Excerpt to read:
--- start ---
The Day Before I Went Away series

“One of the few respites from the cycle of propaganda and exercise was the occasional visit of singers and dancers brought in to perform for troops before they headed to war – a heightened experience for these groups of agitated, isolated young men. In the series of satirical paintings “The Day before I went Away” (2008), Guo Jian offers impressions of how young woman were positioned by the army in these covertly erotic performances to manipulate the soldiers to the point of sexual hysteria and blood lust.”  

The PLA’s Entertainment Soldiers, also known ‘Military Performing Troupes’, ‘Song and Dance Troupes’ or ‘Military Art Troupes’  were initially recognised by Mao Zedong as an important element of ‘art as a form of media’ which was one of the most effective forms of propaganda.  For Mao “revolution was art; art was revolution”, and art as a form of mass media was possibly one of the most effective and long lasting impressions that could be left on a people, and was left on the Chinese people.

From the earliest days of China’s civil war in the 1930s through to current times, these performance troupes have served to romanticize ideals of the communist party’s struggle. As of 2013 Chinese government employed 10,000 military troupe performers in thirty PLA troupe groups.
--- end ---
What this exercise asks:
1 > According to the excerpt about PLA performance troupes, how many military troupe performers did the Chinese government employ as of 2013?
2 > List every other name the excerpt about PLA performance troupes gives for the PLA's Entertainment Soldiers.
3 > Put this sentence from the excerpt about PLA performance troupes into Spanish: "From the earliest days of China’s civil war in the 1930s through to current times, these performance troupes have served to romanticize ideals of the communist party’s struggle."

Information shown:
--- start ---
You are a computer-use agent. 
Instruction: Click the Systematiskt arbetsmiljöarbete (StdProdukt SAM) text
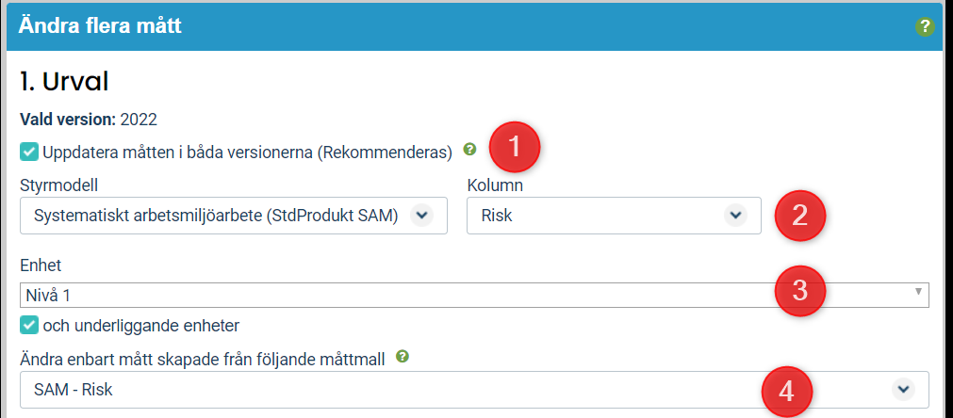(216, 216)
--- end ---
Expected responses:
1 > 10,000 performers, in thirty PLA troupe groups.

2 >
- Military Performing Troupes
- Song and Dance Troupes
- Military Art Troupes

3 > Desde los primeros días de la guerra civil china en la década de 1930 hasta la actualidad, estas compañías de espectáculos han servido para romantizar los ideales de la lucha del partido comunista.